Work to complete. Reproduce every one of the items below word for word, with no changes.
[start]
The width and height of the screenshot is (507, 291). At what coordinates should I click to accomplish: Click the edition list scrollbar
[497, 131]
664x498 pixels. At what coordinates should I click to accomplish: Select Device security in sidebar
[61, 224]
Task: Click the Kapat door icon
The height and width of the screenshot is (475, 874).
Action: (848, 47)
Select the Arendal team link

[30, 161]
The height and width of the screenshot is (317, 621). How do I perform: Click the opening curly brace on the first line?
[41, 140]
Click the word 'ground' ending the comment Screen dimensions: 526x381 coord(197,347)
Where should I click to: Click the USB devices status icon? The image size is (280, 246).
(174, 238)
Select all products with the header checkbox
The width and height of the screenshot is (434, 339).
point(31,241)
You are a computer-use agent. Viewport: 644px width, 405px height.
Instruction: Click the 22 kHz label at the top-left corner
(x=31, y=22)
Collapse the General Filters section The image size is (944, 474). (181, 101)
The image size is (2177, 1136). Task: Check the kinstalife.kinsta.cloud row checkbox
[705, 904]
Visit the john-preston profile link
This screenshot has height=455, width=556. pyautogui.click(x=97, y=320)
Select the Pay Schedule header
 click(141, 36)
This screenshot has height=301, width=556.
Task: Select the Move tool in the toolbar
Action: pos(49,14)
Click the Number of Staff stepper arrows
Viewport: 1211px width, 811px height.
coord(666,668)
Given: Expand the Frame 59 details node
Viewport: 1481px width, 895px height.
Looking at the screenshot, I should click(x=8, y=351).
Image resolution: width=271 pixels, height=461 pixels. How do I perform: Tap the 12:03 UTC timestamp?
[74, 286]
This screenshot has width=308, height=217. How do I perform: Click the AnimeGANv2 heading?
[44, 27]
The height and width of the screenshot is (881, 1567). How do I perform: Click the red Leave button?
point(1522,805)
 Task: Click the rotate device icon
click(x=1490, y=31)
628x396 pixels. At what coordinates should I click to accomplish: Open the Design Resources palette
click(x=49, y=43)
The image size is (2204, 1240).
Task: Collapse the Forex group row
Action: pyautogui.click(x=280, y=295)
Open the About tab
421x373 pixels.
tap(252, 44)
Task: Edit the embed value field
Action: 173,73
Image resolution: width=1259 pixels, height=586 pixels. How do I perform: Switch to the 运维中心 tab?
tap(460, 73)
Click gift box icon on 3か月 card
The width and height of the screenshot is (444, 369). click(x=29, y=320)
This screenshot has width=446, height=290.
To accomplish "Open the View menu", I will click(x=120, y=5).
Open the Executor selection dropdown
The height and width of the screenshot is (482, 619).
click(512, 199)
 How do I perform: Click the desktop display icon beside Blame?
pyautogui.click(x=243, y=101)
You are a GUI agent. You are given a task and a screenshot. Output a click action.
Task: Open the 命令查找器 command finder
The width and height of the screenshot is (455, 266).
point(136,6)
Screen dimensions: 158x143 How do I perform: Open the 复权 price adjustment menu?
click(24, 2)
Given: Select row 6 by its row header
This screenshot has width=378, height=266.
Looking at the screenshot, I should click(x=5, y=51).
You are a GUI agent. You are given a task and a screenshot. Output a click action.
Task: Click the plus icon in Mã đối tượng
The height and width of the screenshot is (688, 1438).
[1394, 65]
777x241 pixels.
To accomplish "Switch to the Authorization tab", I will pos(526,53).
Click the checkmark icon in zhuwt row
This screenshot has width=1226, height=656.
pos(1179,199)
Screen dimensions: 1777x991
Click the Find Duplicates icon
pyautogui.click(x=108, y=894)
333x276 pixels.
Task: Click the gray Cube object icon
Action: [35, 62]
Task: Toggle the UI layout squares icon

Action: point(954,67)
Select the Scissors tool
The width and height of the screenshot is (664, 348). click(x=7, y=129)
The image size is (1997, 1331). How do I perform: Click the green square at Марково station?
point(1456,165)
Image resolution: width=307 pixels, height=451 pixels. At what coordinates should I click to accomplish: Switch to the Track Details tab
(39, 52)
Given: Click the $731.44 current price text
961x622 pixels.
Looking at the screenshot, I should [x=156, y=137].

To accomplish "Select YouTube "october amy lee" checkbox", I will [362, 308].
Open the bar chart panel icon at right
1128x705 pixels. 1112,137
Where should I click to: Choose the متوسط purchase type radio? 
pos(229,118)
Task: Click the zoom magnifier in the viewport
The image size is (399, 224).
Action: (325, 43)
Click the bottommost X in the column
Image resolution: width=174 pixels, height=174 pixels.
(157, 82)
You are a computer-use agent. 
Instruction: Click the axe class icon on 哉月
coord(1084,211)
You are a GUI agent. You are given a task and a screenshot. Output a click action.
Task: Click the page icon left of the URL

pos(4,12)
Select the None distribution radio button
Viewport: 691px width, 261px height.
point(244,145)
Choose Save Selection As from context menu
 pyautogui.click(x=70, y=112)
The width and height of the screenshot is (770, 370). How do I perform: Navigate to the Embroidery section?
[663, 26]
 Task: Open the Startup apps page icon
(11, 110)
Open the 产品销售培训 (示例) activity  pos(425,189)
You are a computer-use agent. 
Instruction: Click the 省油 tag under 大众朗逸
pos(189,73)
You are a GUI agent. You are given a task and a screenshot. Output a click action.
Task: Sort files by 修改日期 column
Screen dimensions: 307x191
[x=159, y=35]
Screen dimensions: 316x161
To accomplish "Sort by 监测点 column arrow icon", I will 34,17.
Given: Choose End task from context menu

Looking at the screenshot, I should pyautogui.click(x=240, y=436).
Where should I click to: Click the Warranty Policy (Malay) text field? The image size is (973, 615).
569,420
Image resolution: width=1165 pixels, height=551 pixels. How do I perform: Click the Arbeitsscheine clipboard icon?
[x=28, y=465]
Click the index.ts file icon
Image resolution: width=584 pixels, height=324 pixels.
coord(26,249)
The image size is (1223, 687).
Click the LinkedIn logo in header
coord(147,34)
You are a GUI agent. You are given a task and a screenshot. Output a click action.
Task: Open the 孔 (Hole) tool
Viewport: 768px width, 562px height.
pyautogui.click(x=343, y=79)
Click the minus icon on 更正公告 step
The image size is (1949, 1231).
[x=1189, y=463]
[end]
In response.
The width and height of the screenshot is (507, 291). At what coordinates should I click to accomplish: Click the edition list scrollbar
[497, 131]
664x498 pixels. At what coordinates should I click to accomplish: Select Device security in sidebar
[61, 224]
Task: Click the Kapat door icon
The height and width of the screenshot is (475, 874).
Action: (848, 47)
Select the Arendal team link

[30, 161]
The height and width of the screenshot is (317, 621). How do I perform: Click the opening curly brace on the first line?
[41, 140]
Click the word 'ground' ending the comment Screen dimensions: 526x381 coord(197,347)
Where should I click to: Click the USB devices status icon? The image size is (280, 246).
(174, 238)
Select all products with the header checkbox
The width and height of the screenshot is (434, 339).
point(31,241)
You are a computer-use agent. Viewport: 644px width, 405px height.
Instruction: Click the 22 kHz label at the top-left corner
(x=31, y=22)
Collapse the General Filters section The image size is (944, 474). (181, 101)
The image size is (2177, 1136). Task: Check the kinstalife.kinsta.cloud row checkbox
[705, 904]
Visit the john-preston profile link
This screenshot has height=455, width=556. pyautogui.click(x=97, y=320)
Select the Pay Schedule header
 click(141, 36)
This screenshot has height=301, width=556.
Task: Select the Move tool in the toolbar
Action: pos(49,14)
Click the Number of Staff stepper arrows
Viewport: 1211px width, 811px height.
coord(666,668)
Given: Expand the Frame 59 details node
Viewport: 1481px width, 895px height.
Looking at the screenshot, I should click(x=8, y=351).
Image resolution: width=271 pixels, height=461 pixels. How do I perform: Tap the 12:03 UTC timestamp?
[74, 286]
This screenshot has width=308, height=217. How do I perform: Click the AnimeGANv2 heading?
[44, 27]
The height and width of the screenshot is (881, 1567). How do I perform: Click the red Leave button?
point(1522,805)
 Task: Click the rotate device icon
click(x=1490, y=31)
628x396 pixels. At what coordinates should I click to accomplish: Open the Design Resources palette
click(x=49, y=43)
The image size is (2204, 1240).
Task: Collapse the Forex group row
Action: pyautogui.click(x=280, y=295)
Open the About tab
421x373 pixels.
tap(252, 44)
Task: Edit the embed value field
Action: 173,73
Image resolution: width=1259 pixels, height=586 pixels. How do I perform: Switch to the 运维中心 tab?
tap(460, 73)
Click gift box icon on 3か月 card
The width and height of the screenshot is (444, 369). click(x=29, y=320)
This screenshot has width=446, height=290.
To accomplish "Open the View menu", I will click(x=120, y=5).
Open the Executor selection dropdown
The height and width of the screenshot is (482, 619).
click(512, 199)
 How do I perform: Click the desktop display icon beside Blame?
pyautogui.click(x=243, y=101)
You are a GUI agent. You are given a task and a screenshot. Output a click action.
Task: Open the 命令查找器 command finder
The width and height of the screenshot is (455, 266).
point(136,6)
Screen dimensions: 158x143 How do I perform: Open the 复权 price adjustment menu?
click(24, 2)
Given: Select row 6 by its row header
This screenshot has width=378, height=266.
Looking at the screenshot, I should click(x=5, y=51).
You are a GUI agent. You are given a task and a screenshot. Output a click action.
Task: Click the plus icon in Mã đối tượng
The height and width of the screenshot is (688, 1438).
[1394, 65]
777x241 pixels.
To accomplish "Switch to the Authorization tab", I will pos(526,53).
Click the checkmark icon in zhuwt row
This screenshot has width=1226, height=656.
pos(1179,199)
Screen dimensions: 1777x991
Click the Find Duplicates icon
pyautogui.click(x=108, y=894)
333x276 pixels.
Task: Click the gray Cube object icon
Action: [35, 62]
Task: Toggle the UI layout squares icon

Action: point(954,67)
Select the Scissors tool
The width and height of the screenshot is (664, 348). click(x=7, y=129)
The image size is (1997, 1331). How do I perform: Click the green square at Марково station?
point(1456,165)
Image resolution: width=307 pixels, height=451 pixels. At what coordinates should I click to accomplish: Switch to the Track Details tab
(39, 52)
Given: Click the $731.44 current price text
961x622 pixels.
Looking at the screenshot, I should [x=156, y=137].

To accomplish "Select YouTube "october amy lee" checkbox", I will [362, 308].
Open the bar chart panel icon at right
1128x705 pixels. 1112,137
Where should I click to: Choose the متوسط purchase type radio? 
pos(229,118)
Task: Click the zoom magnifier in the viewport
The image size is (399, 224).
Action: (325, 43)
Click the bottommost X in the column
Image resolution: width=174 pixels, height=174 pixels.
(157, 82)
You are a computer-use agent. 
Instruction: Click the axe class icon on 哉月
coord(1084,211)
You are a GUI agent. You are given a task and a screenshot. Output a click action.
Task: Click the page icon left of the URL

pos(4,12)
Select the None distribution radio button
Viewport: 691px width, 261px height.
point(244,145)
Choose Save Selection As from context menu
 pyautogui.click(x=70, y=112)
The width and height of the screenshot is (770, 370). How do I perform: Navigate to the Embroidery section?
[663, 26]
 Task: Open the Startup apps page icon
(11, 110)
Open the 产品销售培训 (示例) activity  pos(425,189)
You are a computer-use agent. 
Instruction: Click the 省油 tag under 大众朗逸
pos(189,73)
You are a GUI agent. You are given a task and a screenshot. Output a click action.
Task: Sort files by 修改日期 column
Screen dimensions: 307x191
[x=159, y=35]
Screen dimensions: 316x161
To accomplish "Sort by 监测点 column arrow icon", I will 34,17.
Given: Choose End task from context menu

Looking at the screenshot, I should pyautogui.click(x=240, y=436).
Where should I click to: Click the Warranty Policy (Malay) text field? The image size is (973, 615).
569,420
Image resolution: width=1165 pixels, height=551 pixels. How do I perform: Click the Arbeitsscheine clipboard icon?
[x=28, y=465]
Click the index.ts file icon
Image resolution: width=584 pixels, height=324 pixels.
coord(26,249)
The image size is (1223, 687).
Click the LinkedIn logo in header
coord(147,34)
You are a GUI agent. You are given a task and a screenshot. Output a click action.
Task: Open the 孔 (Hole) tool
Viewport: 768px width, 562px height.
pyautogui.click(x=343, y=79)
Click the minus icon on 更正公告 step
The image size is (1949, 1231).
[x=1189, y=463]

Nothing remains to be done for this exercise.